Joana Hadjithomas ve Khalil Joreige’nin filmleri hafıza ve hatıra üzerine bir araştırma ve deneme niteliği de taşıyor. Hafızanın nasıl oluştuğu, anıların doğası ve insanın bugününün ve geleceğinin geçmişi ile iç içeliği üzerine seyircisini sürekli olarak düşündürüyor hikâye. Bunu yaparken de çekici bir biçimselliğe de başvuruyor sık sık. Canlanan fotoğraflar (Norveçli grup a-ha’nın “Take On Me” şarkısının videoklibini hatırlatıyor), bir sahnede ateşlenen bir otomatik silahın görüntüyü adeta bir fotoğraf yandığında oluşacak şekilde yakması, motosikletleri ile giden bir çifti savaş görüntülerinin (bombalar vs.) takip etmesi gibi küçük oyunlar hikayeyi kesinlikle farklı bir düzeye taşıyor. Tüm bu oyunlar imajların doğası ve gücünü hatırlatıyor bize ve hikâyenin nostaljisini de artırıyor; ama kesinlikle cıvık bir nostalji değil burada karşılaştığımız. 1980’lerin popüler şarkılarını (Visage’tan “Fade to Gray”, Kim Wilde’dan “Cambodia”, bir sahnede görüntülerini de izlediğimiz “Phantom of the Paradise” filminden (Brian de Palma, 1974) Jessika Harper şarkısı “Old Souls”, Killing Joke’tan “Love Like Blood”, hikâyenin güçlü iki ayrı sahnesine fon oluşturan Blondie şarkısı “One Way or Another”, Kansas’ın “Dust in the Wind”, Sigue Sigue Sputnik’ten “Love Missile F1-11” ve The Stranglers’tan “Midnight Summer Dream”) karakterlerin yaşamlarının ve hikâyenin doğal bir parçası yapmayı başarmış film kesinlikle.
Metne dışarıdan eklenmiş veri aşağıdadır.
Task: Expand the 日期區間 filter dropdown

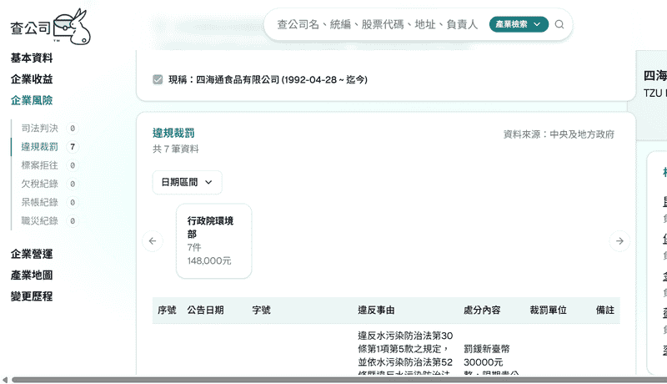Action: (187, 181)
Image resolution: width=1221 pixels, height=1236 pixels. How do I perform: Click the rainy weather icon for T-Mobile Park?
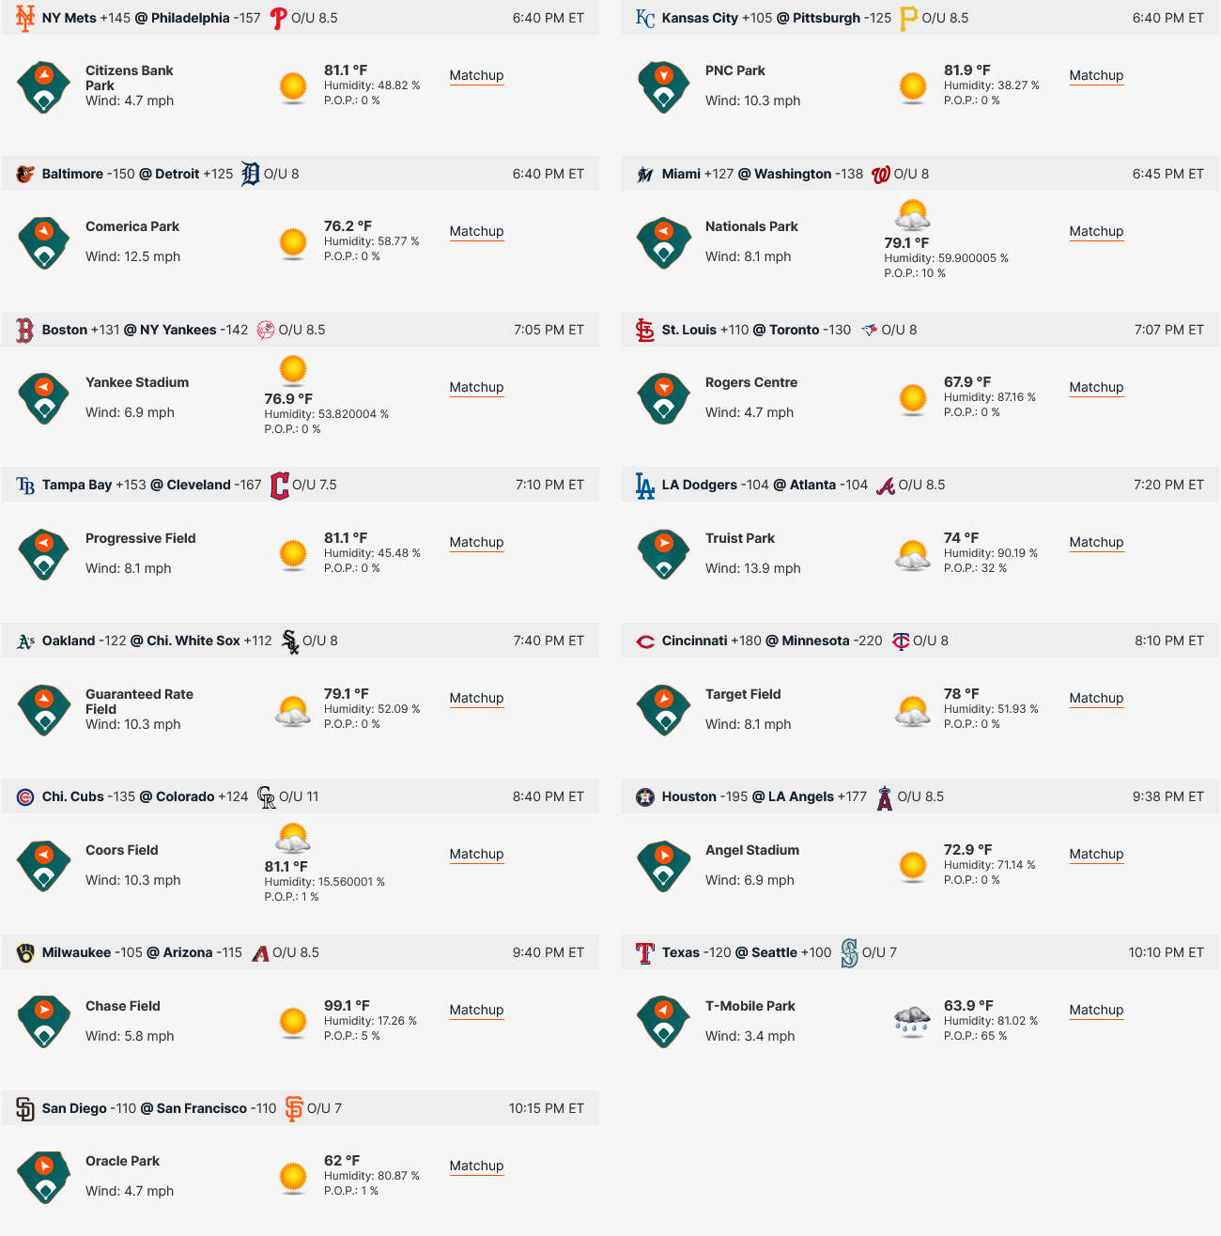(913, 1021)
Bu şarkılara Relax tişörtü (1980’lerin klasiklerinden biri olan Frankie Goes to Hollywood’un aynı isimli şarkısının yarattığı modanın ürünüydü bu tişört ve bir benzeri “Friends” adındaki sitcom’da Ross’un geçmişinde de çıkmıştı karşımıza) gibi objeleri de eklemek mümkün iki sinemacının geçmişi günümüze somut bir şekilde taşıyabilme becerilerinin örnekleri olarak. Hadjithomas ve Joreige’nin önceki filmlerinde (örneğin 2008 tarihli “Je Veux Voir”) olduğu gibi ülkelerini ve onun yaşadığı ve yaşamakta olduğu trajedilerini yine asıl meseleleri yaptığı çalışma savaşın ve silahların yıktığı hayatları, iç savaşın ek yakıcılığının sonucu olan kaçırılan fırsatları ve ıskalanan mutlulukları (sonlardaki “çok geç buluşma”da hüzünlenmemek mümkün değil) bu sıcak nostalji ile uyumlu bir denge kurarak anlatıyor.
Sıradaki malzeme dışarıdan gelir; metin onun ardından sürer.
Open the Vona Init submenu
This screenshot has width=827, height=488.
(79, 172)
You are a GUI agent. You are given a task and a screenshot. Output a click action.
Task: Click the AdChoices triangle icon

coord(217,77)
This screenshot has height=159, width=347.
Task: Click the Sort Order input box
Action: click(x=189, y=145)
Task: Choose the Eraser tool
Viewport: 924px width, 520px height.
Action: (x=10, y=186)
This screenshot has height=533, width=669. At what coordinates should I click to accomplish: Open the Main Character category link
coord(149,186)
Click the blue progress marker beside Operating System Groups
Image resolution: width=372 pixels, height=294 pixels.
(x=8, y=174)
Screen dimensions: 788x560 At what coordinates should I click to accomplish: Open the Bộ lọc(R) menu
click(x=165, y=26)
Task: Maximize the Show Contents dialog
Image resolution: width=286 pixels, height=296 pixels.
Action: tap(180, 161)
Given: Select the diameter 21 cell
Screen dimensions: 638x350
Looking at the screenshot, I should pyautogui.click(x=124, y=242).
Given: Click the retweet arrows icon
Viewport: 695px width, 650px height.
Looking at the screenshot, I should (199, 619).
Gerçek görüntülerden de yararlanan film “Geçmişte, saklayacak kadar kötü ne olmuş olabilir ki?” sorusunun cevabının peşine düşen Alex ve ailesi ile birlikte bizi geçmişte ve günümüzde gezdiriyor. Savaşın karşısına barış idealini koyanların hayal kırıklıklarını, Lübnan’ın rahatlıkla ezelî ve ebedî olduğunu söyleyebileceğimiz trajedisini (“Her şey berbat halde. Kiminle ya da neden savaştığımızı bilmiyoruz… Yozlaşmış zavallı liderlerimizin umurunda olan tek şey güç. İyi ile kötü arasındaki sınırı belirlemek zor… Arkadaşlarımız ölüyor, kayboluyor; diğerleri ise ülkeyi terk ediyor“) ve “kahramanlar”a olan ihtiyacı (bir ölümle ilgili gerçek, bu ihtiyacın aslında taraflar için ne kadar acınası bir durum olduğunu güçlü bir şekilde kanıtlıyor) anlatan filmi “çocuklarımız”a ithaf ederek de doğru bir tercihte bulunmuş yönetmenler. Yalın ve abartısız bir ağıt olan hüzünlü hikâyesine rağmen umut da veriyor seyircisine bu film. Hem kişisel hem toplumsal olmayı başaran hikâyesi ile hatırla(ma)mak/unutma(ma)k üzerine bizi düşündüren yapıt alçak gönüllülükle, Tina Baz’ın başarılı kurgusu ve kadın oyuncularının parlak takım performansları ile anlatılmış, ilgiyi hak eden ve Lübnan’a yazılmış bir aşk mektubu havası taşıyan bir yapıt özetlemek gerekirse. (Meraklısı için not: Kapanış jeneriklerine eşlik eden ve bir dua havası taşıyan şarkı Charbel Haber ve Fadi Tabbal’dan oluşan Lübnanlı grup The Bunny Tylers’ın seslendirdiği “Let There Be Light”.)